<わたしの転機>移動販売の知恵 若手に 脱サラして11年 車に窯積みピザ焼き

2020年11月25日 07時17分

知人が営む養鶏場の駐車場に移動販売車を止め、注文に応じて次々とピザを作る若尾直哉さん=愛知県稲沢市で

 石窯を積んだワゴン車で東へ西へ。愛知県一宮市の若尾直哉さん(57)は11年前にアパレル会社を辞め、ピザの移動販売を始めた。かむほどに味が出るもっちりとした生地に、カキやリンゴなど季節の食材をちりばめて、客の目の前で焼き上げる。多くの出会いも楽しめる移動販売が根付くよう、若手の体験指導にも力を入れている。 (小中寿美)

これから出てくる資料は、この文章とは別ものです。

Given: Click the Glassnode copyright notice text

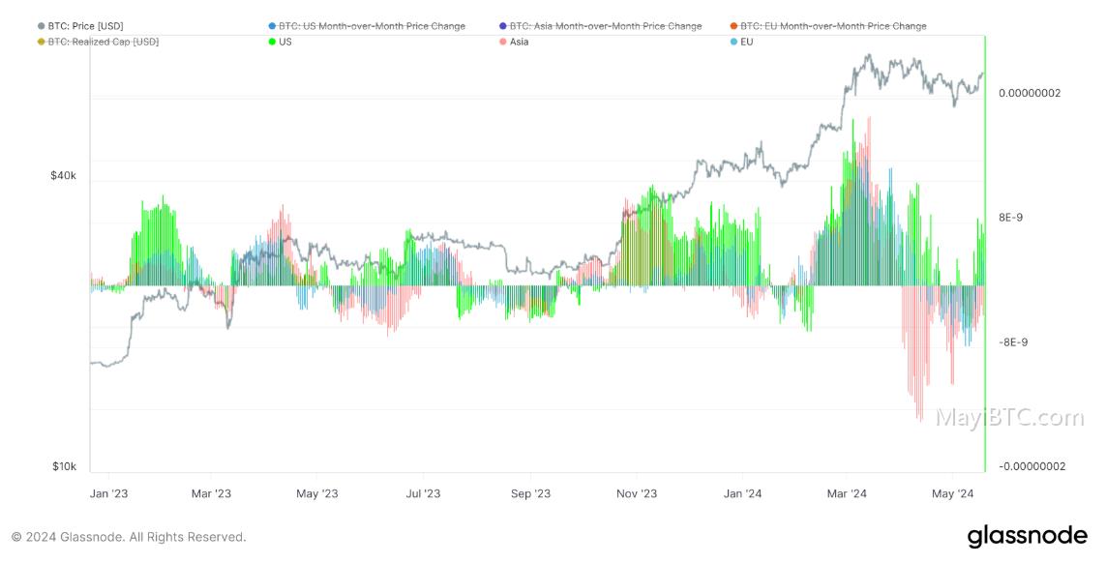Looking at the screenshot, I should click(129, 537).
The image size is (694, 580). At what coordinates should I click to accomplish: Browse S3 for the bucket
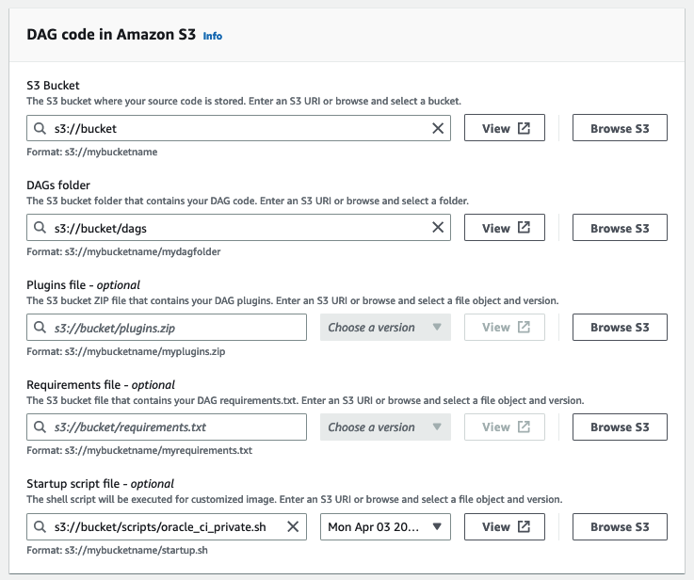coord(620,129)
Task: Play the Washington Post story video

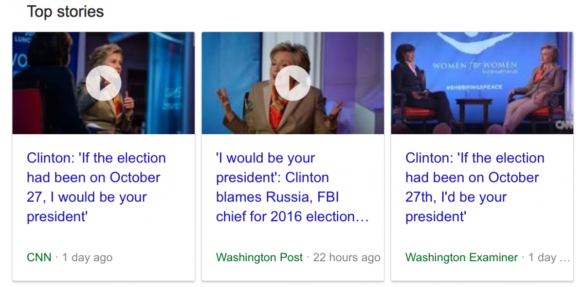Action: coord(292,83)
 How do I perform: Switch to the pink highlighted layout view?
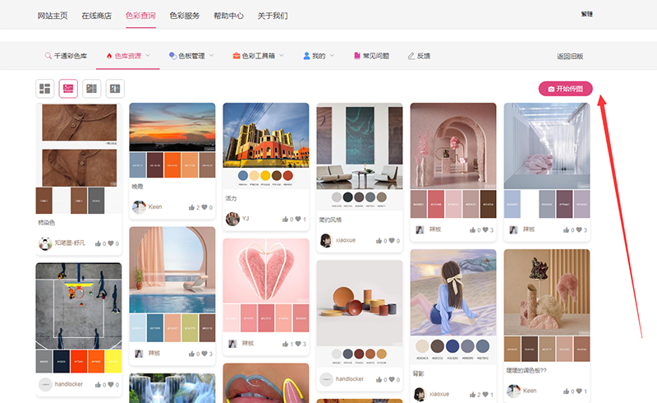coord(68,88)

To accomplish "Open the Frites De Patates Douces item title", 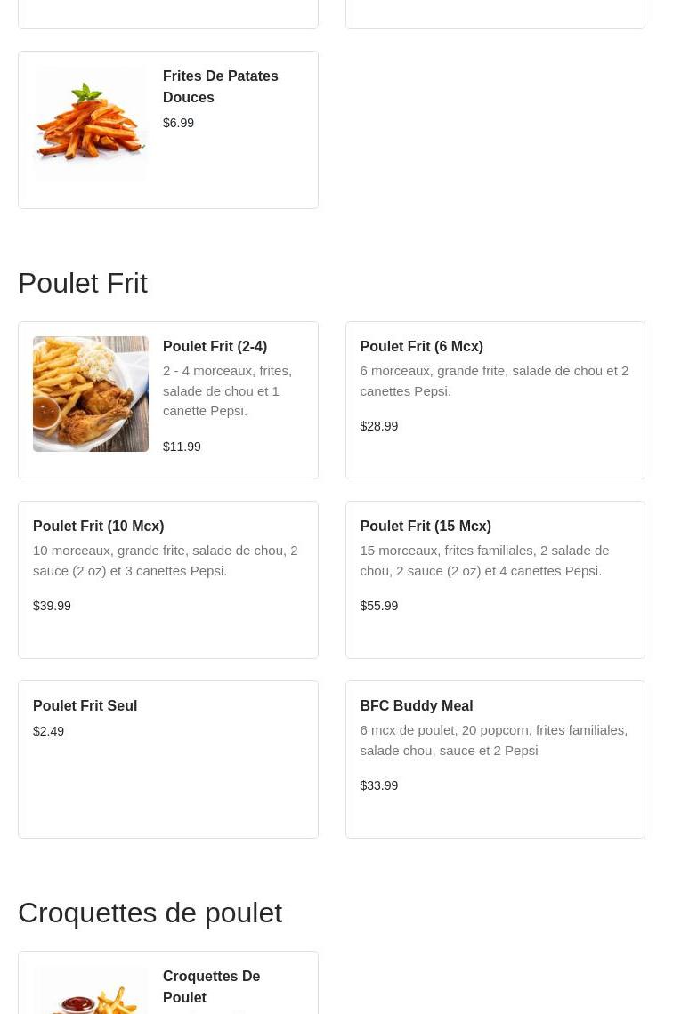I will coord(220,86).
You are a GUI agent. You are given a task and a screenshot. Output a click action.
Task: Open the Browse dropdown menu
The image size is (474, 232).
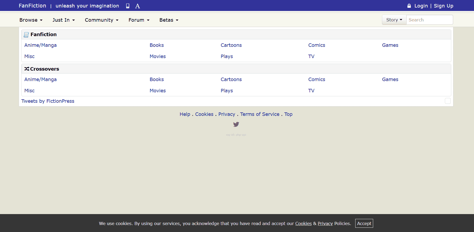point(31,20)
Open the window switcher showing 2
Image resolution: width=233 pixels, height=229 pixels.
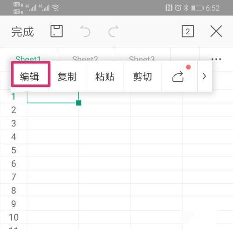click(x=188, y=31)
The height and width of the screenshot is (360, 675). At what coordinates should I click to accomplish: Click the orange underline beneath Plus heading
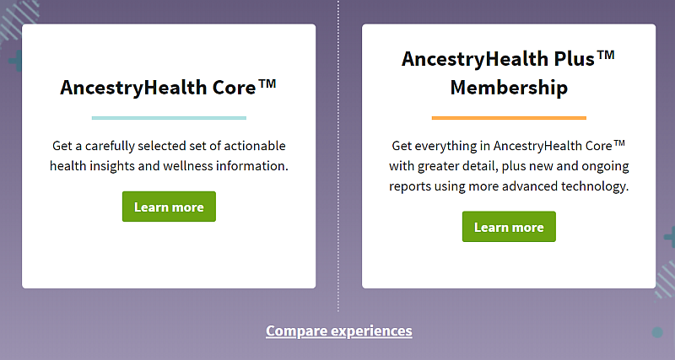tap(509, 118)

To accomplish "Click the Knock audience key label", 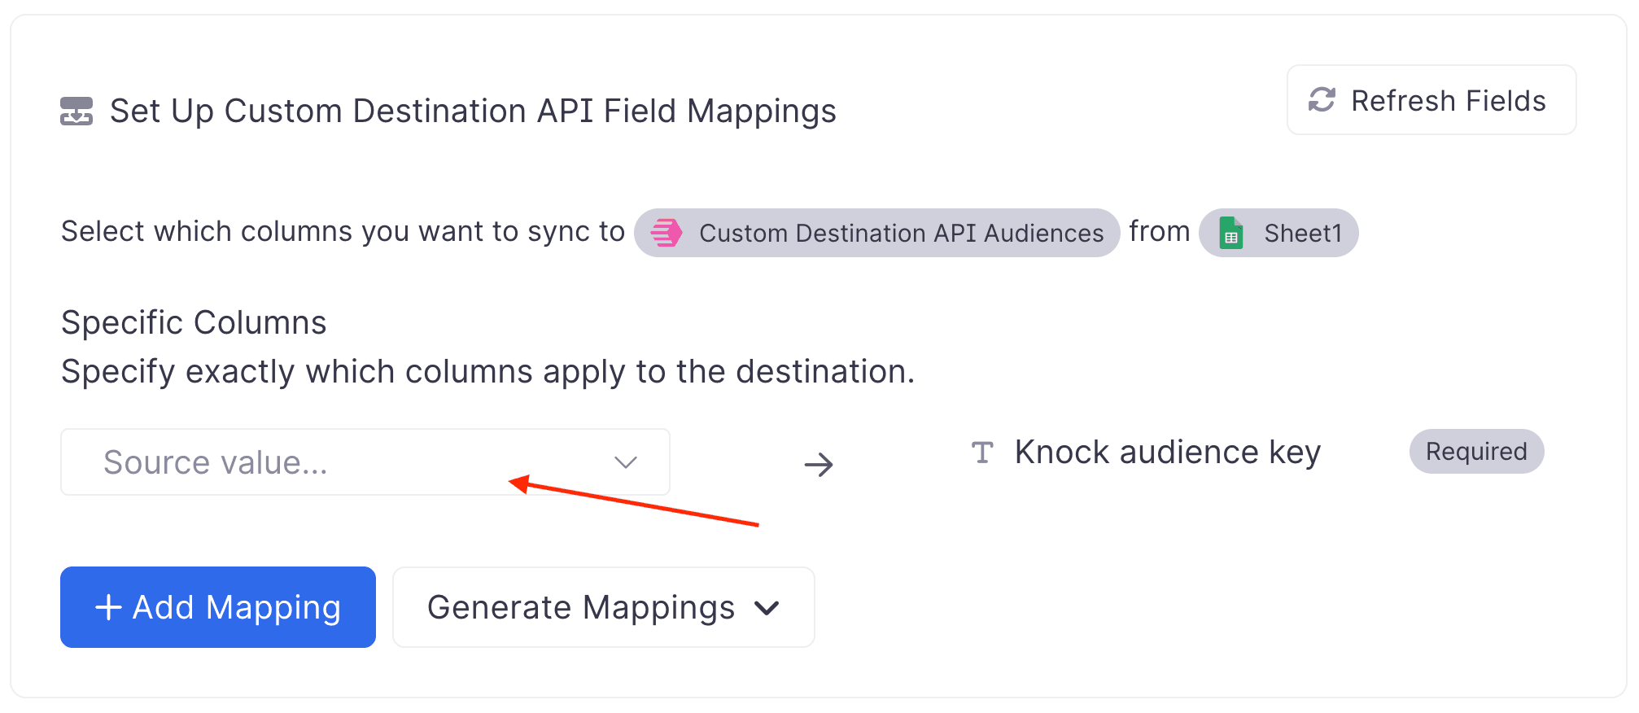I will [x=1167, y=452].
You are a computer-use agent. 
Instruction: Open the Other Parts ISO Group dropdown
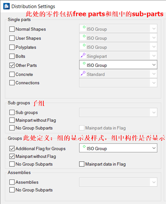tap(118, 65)
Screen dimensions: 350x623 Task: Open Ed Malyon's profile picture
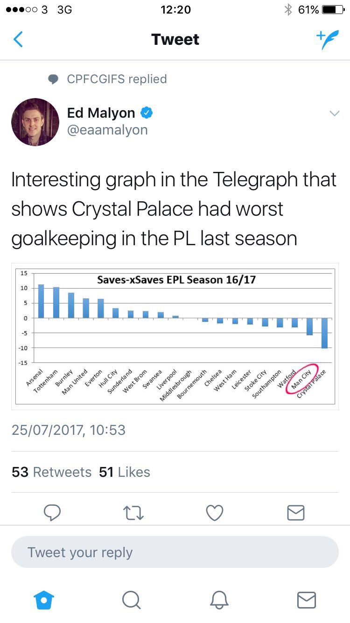click(x=35, y=122)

 移動販売はエンターテインメント業。おいしさだけでなく、作っている間も楽しませたい。車内で生地を延ばすところから石窯で焼くまでの様子を背の低い人や子どもも見られるよう、カウンター前に踏み台を置いています。
 名古屋のアパレル会社で販売などをしていましたが二〇〇九年初めに四十五歳で脱サラしました。不況の中、人事に配属されてリストラする側になり、会社や自分の将来に希望を見いだせなくなったからです。
 でも、妻と当時小学生の娘を養わなければいけません。退職後、「まだ先は長い。やりたいことをやろう」と考えつつ「まきのある暮らし、屋外、サービス業」を念頭に置いて次の仕事を探しました。インターネットで見つけたのが千葉県にある窯の製造所。その年の春に訪ね、小さな石窯を積んだ車を見て一目ぼれしました。これだと。その後三日間は血が騒いで眠れないほどでした。

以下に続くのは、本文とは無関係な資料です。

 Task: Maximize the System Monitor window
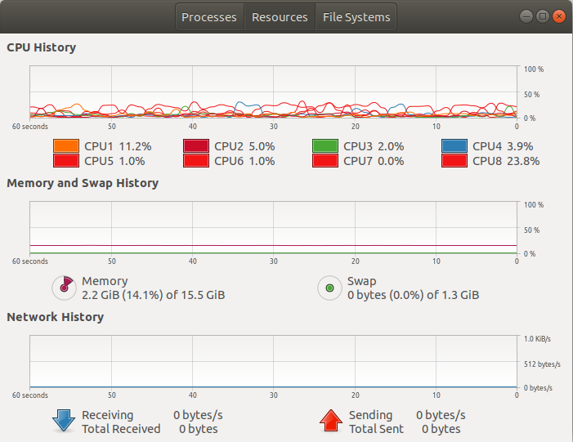543,16
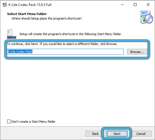Click the K-Lite Codec Pack title bar icon
Screen dimensions: 155x140
tap(5, 5)
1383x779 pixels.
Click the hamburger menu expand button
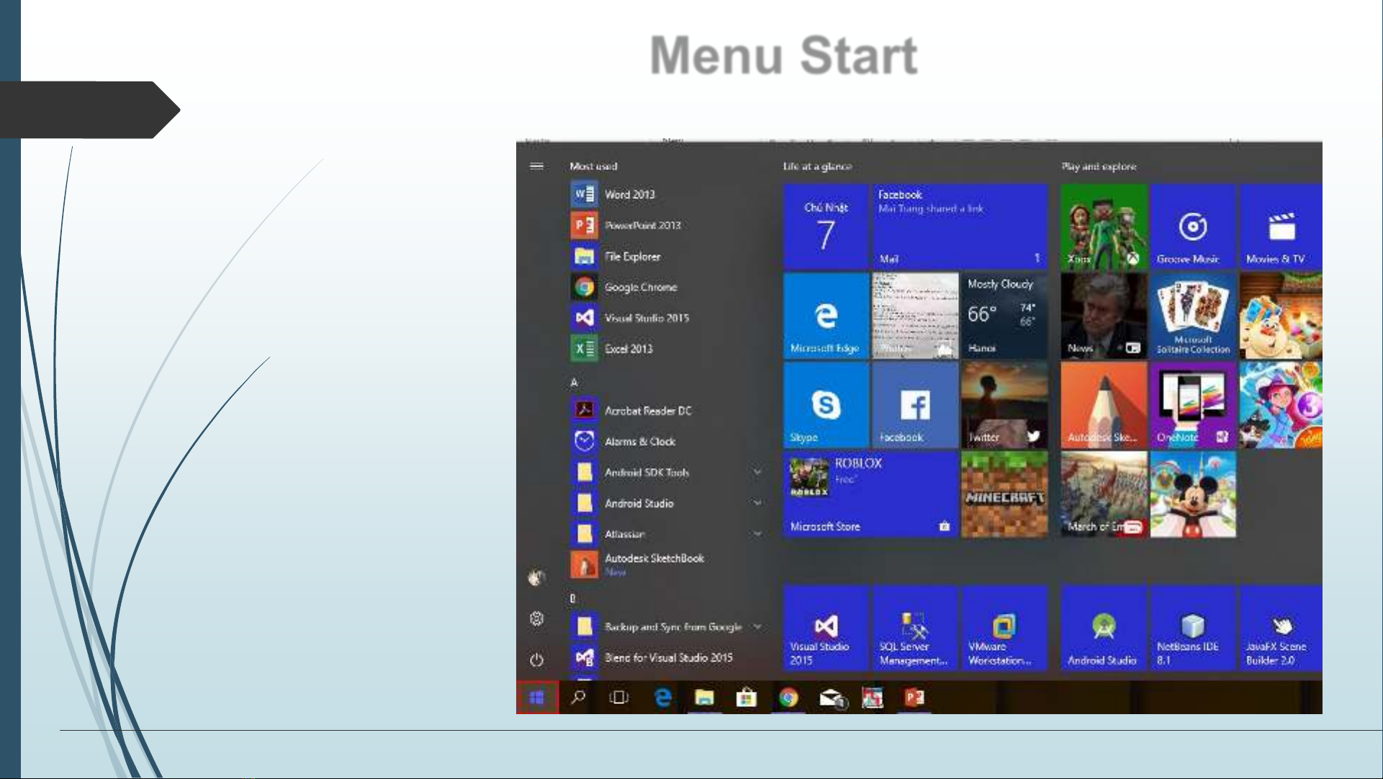pos(536,166)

 自分の販売車のイメージが湧き、絵に描いて説明すると妻と娘からゴーサインが出ました。僕がうれしそうだったから安心したのかな。店名の「boccheno(ぼっけーの)」は妻の地元の岡山弁「ぼっけーええのう(すごくいいね)」が由来。それから車が完成するまでの三カ月間は近所のバーベキュー場の炉を借り、図書館で借りた専門書やピザ職人の動画を見ながら、ひたすらピザを作り続けました。
 〇九年秋から地元のスーパーなどの駐車場で販売を始めましたが、当初は一日十枚売るのがやっと。月二十日の出店を目指して公共施設などにも営業に回り、少しずつ販売場所を増やしました。生産者が集まるマルシェや食のイベントのブームにも乗って売り上げが伸び、四年前に娘を大学に進学させることもできました。
 さまざまな料理の移動販売車が増えましたが、商品や接客の質が保たれているかは疑問です。三年ももたずに諦める経営者は少なくありません。この業界で僕の人生は開花した。恩返しにと五年前から「体験塾」も始め、これまでに約三十人を受け入れました。そのうちの六人が実際に開業しています。業界の質が上がるよう、これからも移動販売の楽しさと難しさの両方を伝えていきたいです。